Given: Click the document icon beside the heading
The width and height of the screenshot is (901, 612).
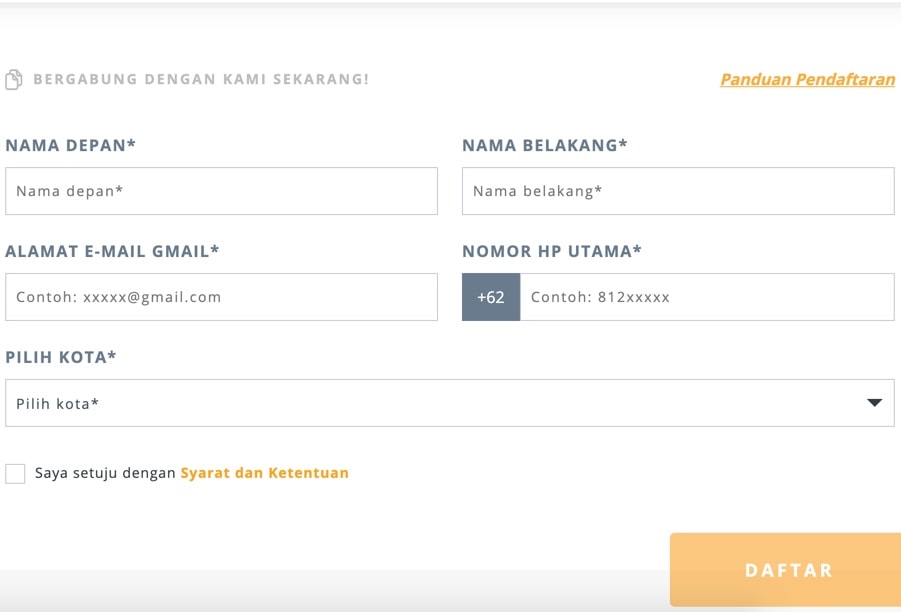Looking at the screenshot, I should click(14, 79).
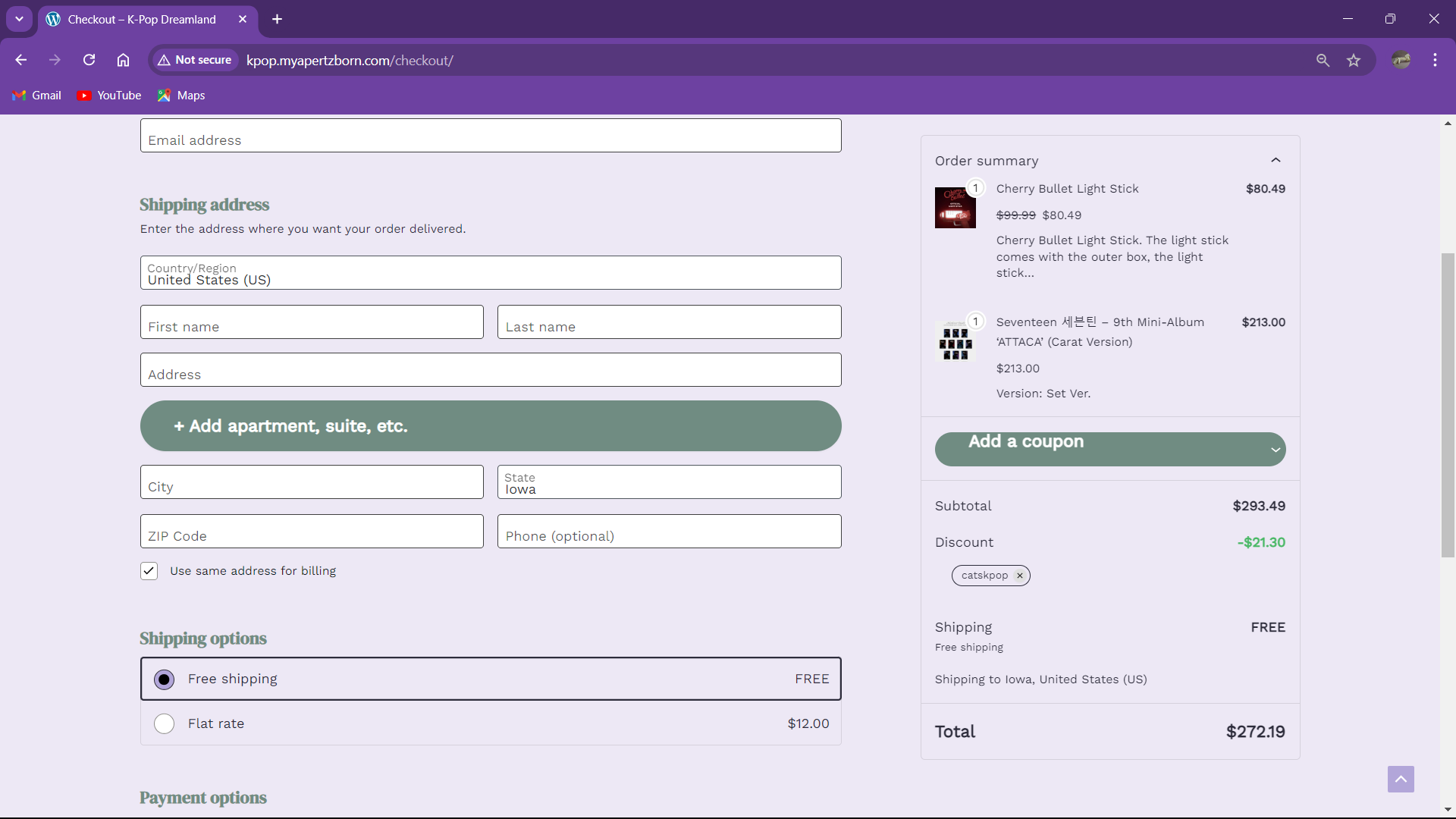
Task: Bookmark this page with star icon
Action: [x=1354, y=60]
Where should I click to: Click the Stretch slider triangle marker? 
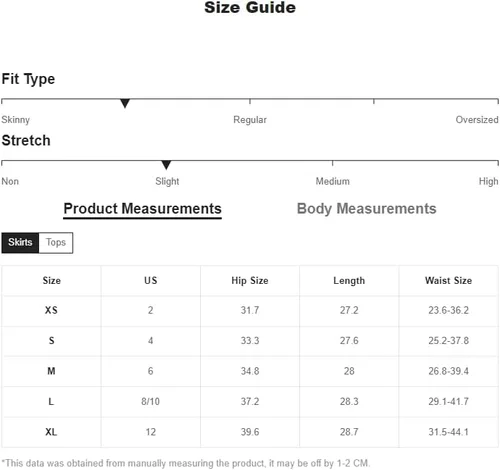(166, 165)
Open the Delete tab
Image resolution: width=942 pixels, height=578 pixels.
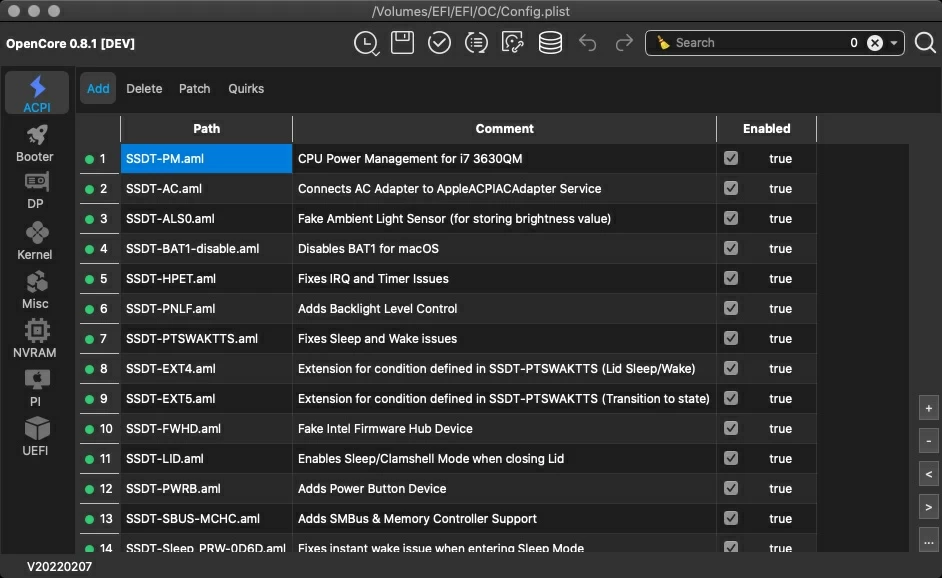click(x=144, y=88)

• • • •

• **TASK BRIEF**:
Retype the records word for word, from the very first line through the line that contains "Action: [x=1354, y=60]", with both ends included. Leave the pictures out.

• **THE COMPLETED TASK**:
Given: Click the document icon beside the heading
The width and height of the screenshot is (901, 612).
Looking at the screenshot, I should click(14, 79).
Task: Bookmark this page with star icon
Action: [x=1354, y=60]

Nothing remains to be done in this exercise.